Supplied material below:

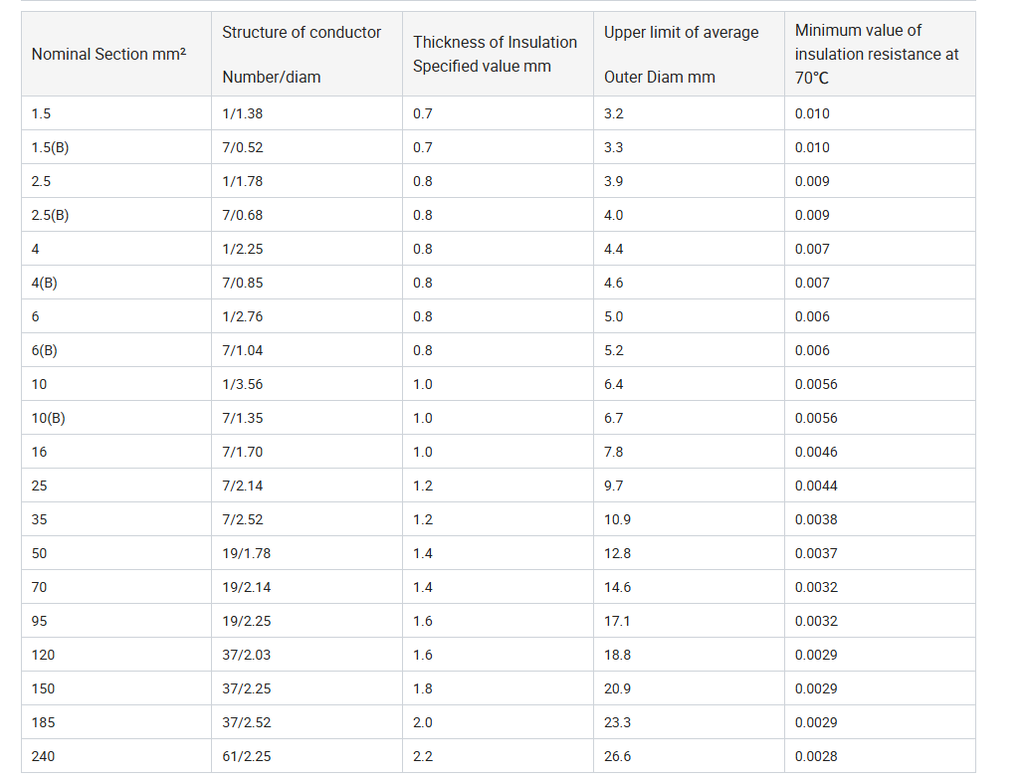The image size is (1024, 780).
Task: Click the 'Upper limit of average' header
Action: [x=681, y=33]
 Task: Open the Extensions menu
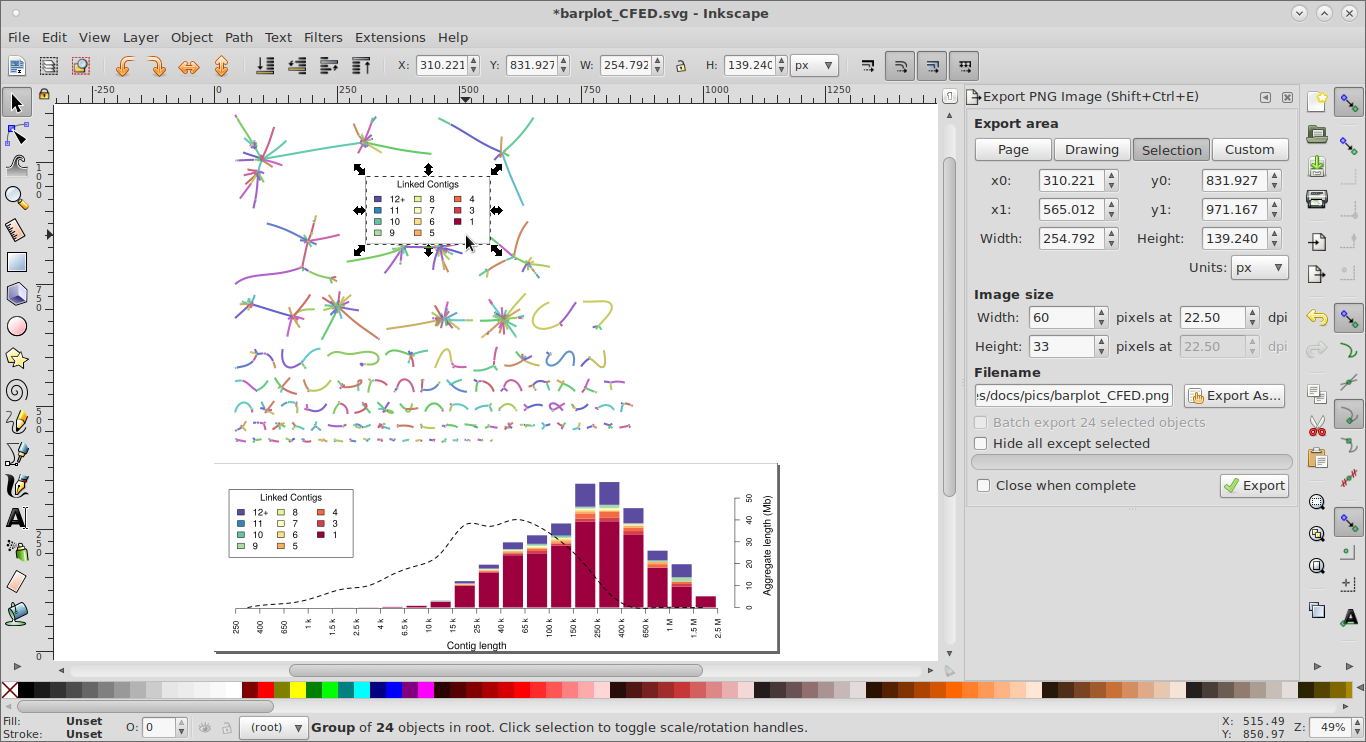coord(390,37)
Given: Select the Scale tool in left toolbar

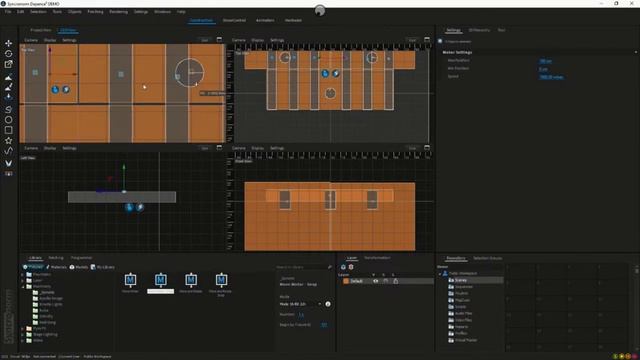Looking at the screenshot, I should [8, 64].
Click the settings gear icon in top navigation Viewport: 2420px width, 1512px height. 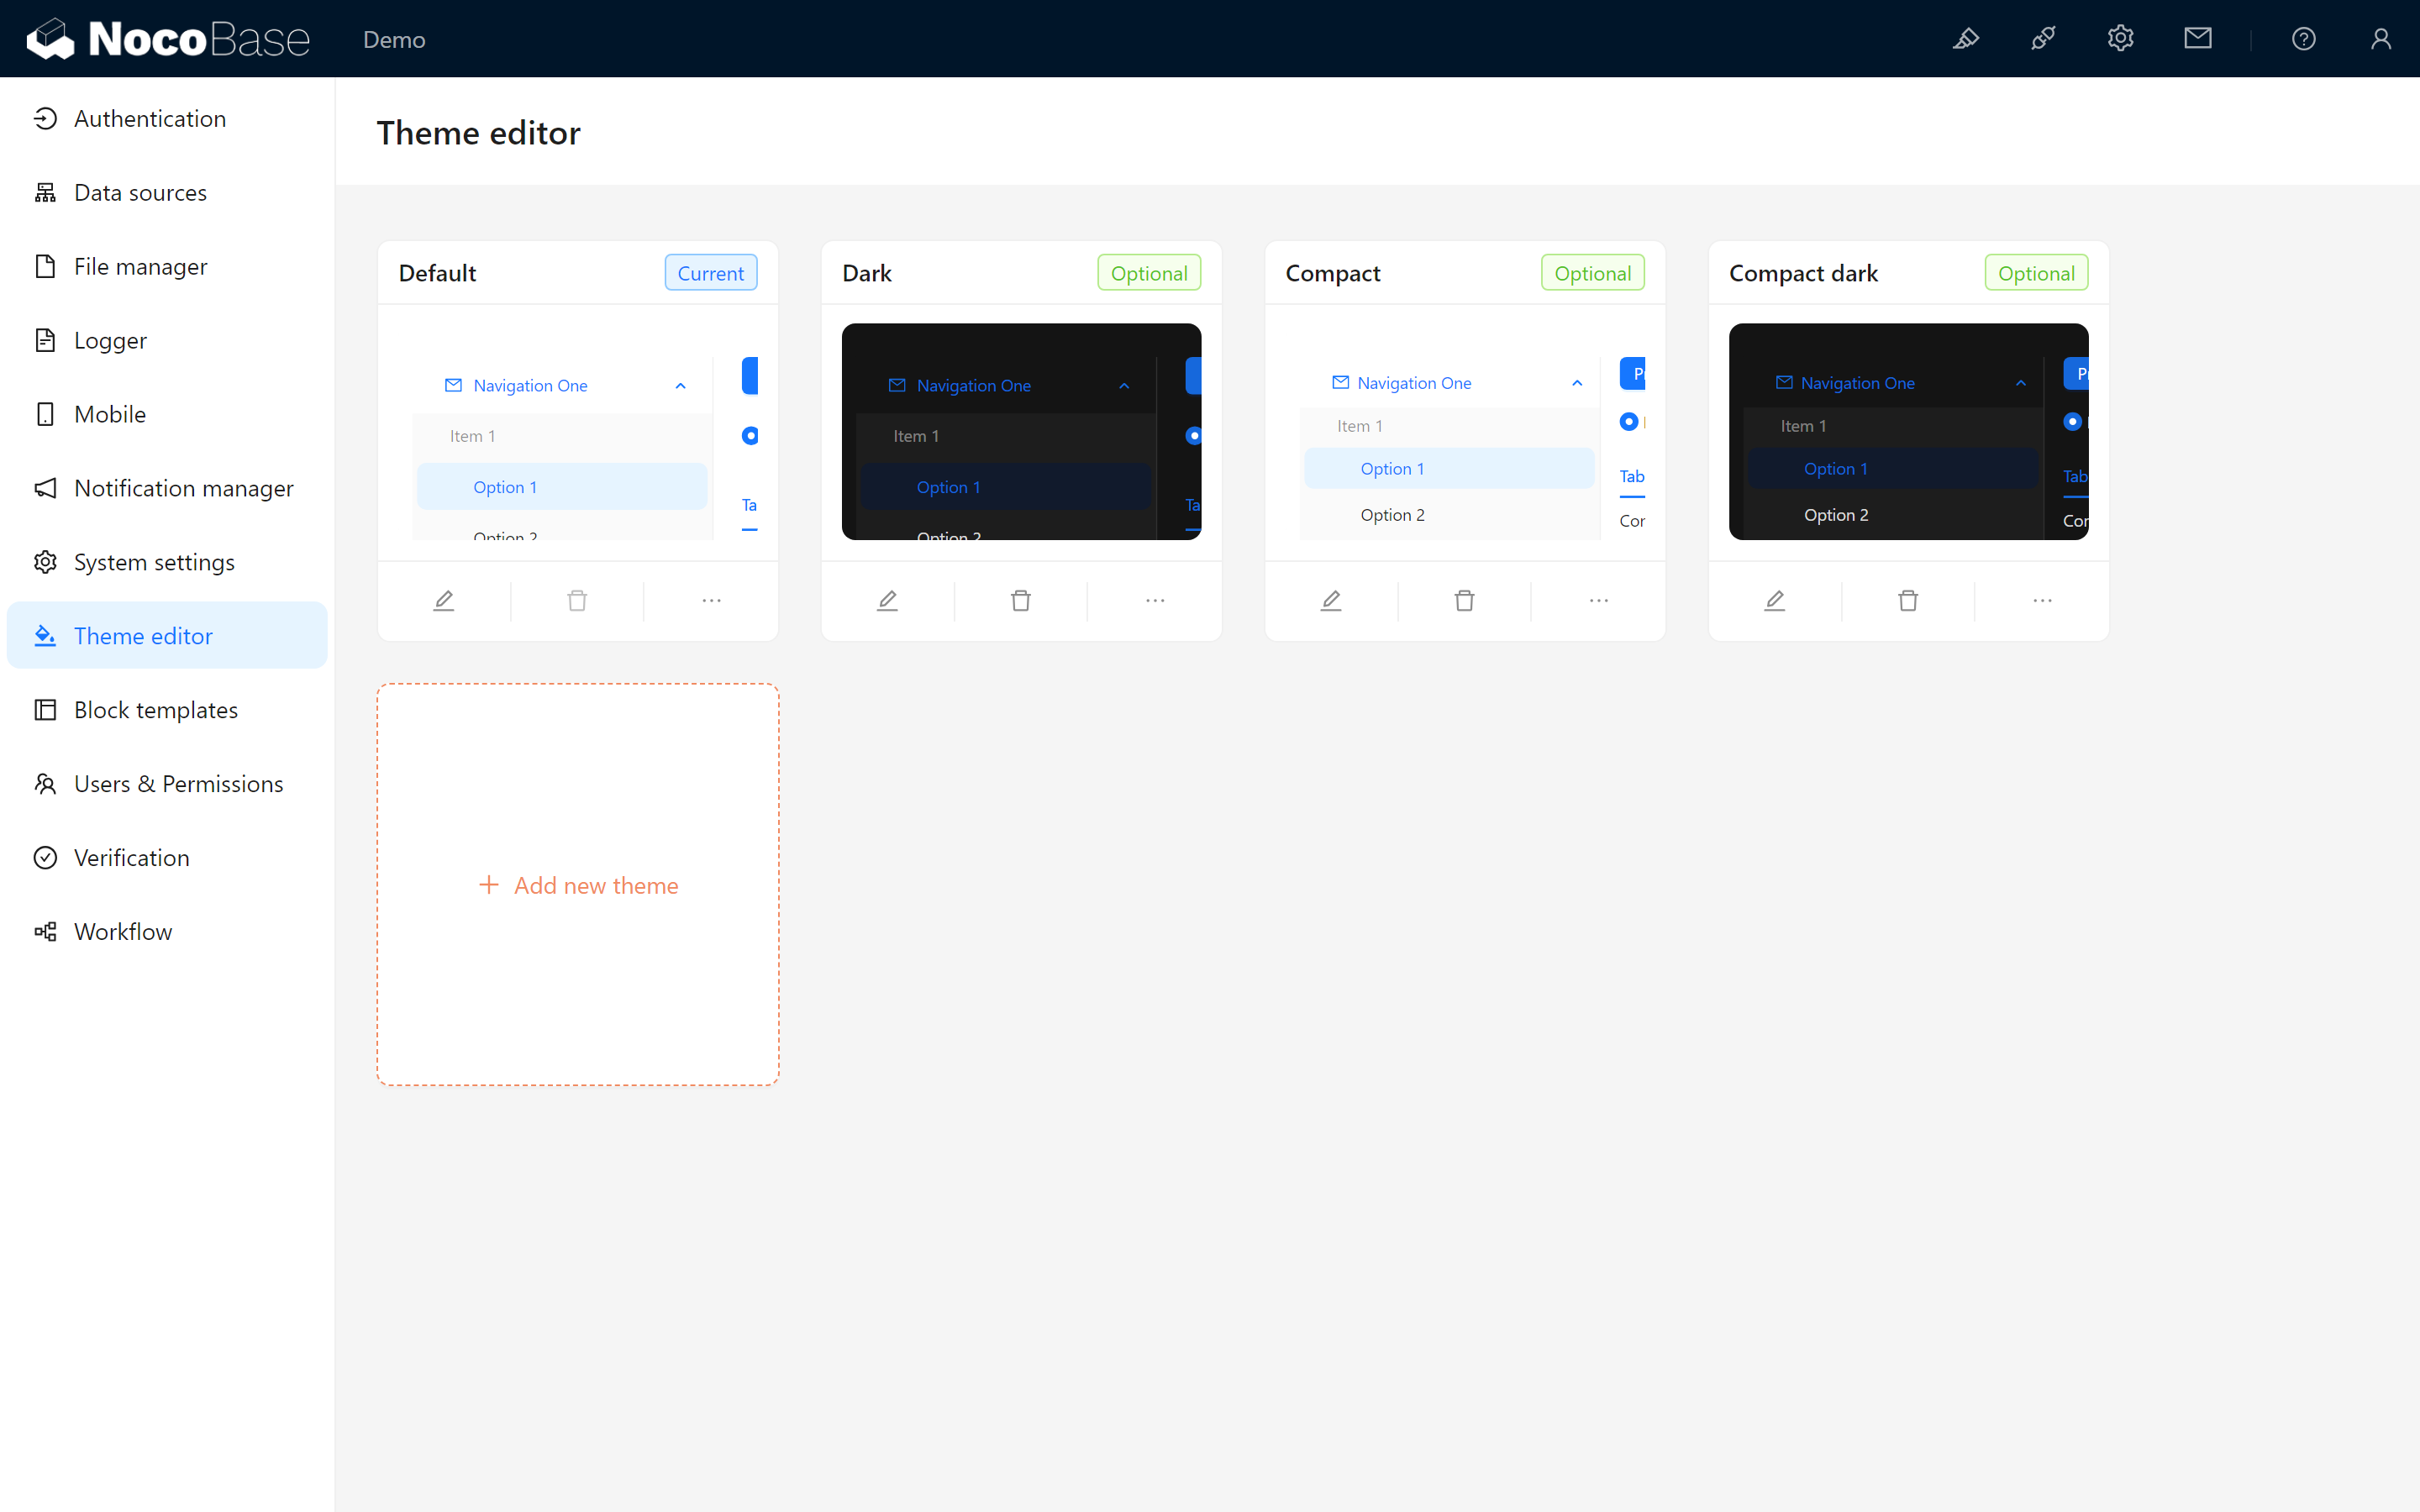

End of Supplied material.

# Your assignment:
Give again, unchanged, only the lines from the line containing "Task: Open the Extensions menu" to the last line of the records above. Pictures do not belong in the copy.

# Written response:
 Task: Open the Extensions menu
coord(390,37)
Given: Select the Scale tool in left toolbar

Looking at the screenshot, I should [8, 64].
Click the settings gear icon in top navigation Viewport: 2420px width, 1512px height. 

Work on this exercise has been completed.